# Intro

Stanislaw Sieron and Zachary Pasquarello

Business Question: How does Apple Stock Price change in response to external and internal company factors?

For our project we decided to investigate how Apple Stock Price changes in response to external and internal company factors. When testing our question we decided to focus on several factors, including natural disasters, historic stock price, the federal funds rate, and the USD / EURO conversion rate. We decided to focus on a time span of 23.5 years, spanning back to 01-01-2000, because we wanted a large enough data sample to make sure the LSTM was properly trained. 

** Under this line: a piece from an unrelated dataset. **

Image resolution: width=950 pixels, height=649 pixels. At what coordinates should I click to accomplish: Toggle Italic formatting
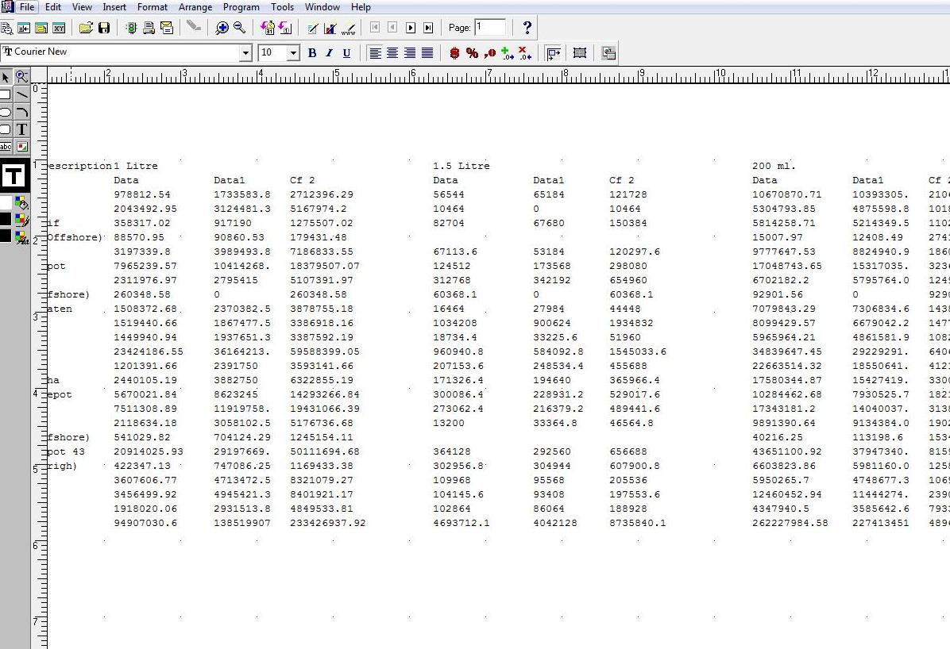coord(329,53)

We collected our data from a variety of sources, with those being listed below:
Natural Disasters: https://www.kaggle.com/datasets/headsortails/us-natural-disaster-declarations
Historic Stock Price: Yfinance API
Federal Funds Rate: FRED
USD / EURO Conversion: https://www.investing.com/currencies/usd-eur-historical-data

For the most part, we downloaded CSV files that we then uploaded into our github, however, for the Apple Historic Stock Price we simply used an API to fetch the stock price. 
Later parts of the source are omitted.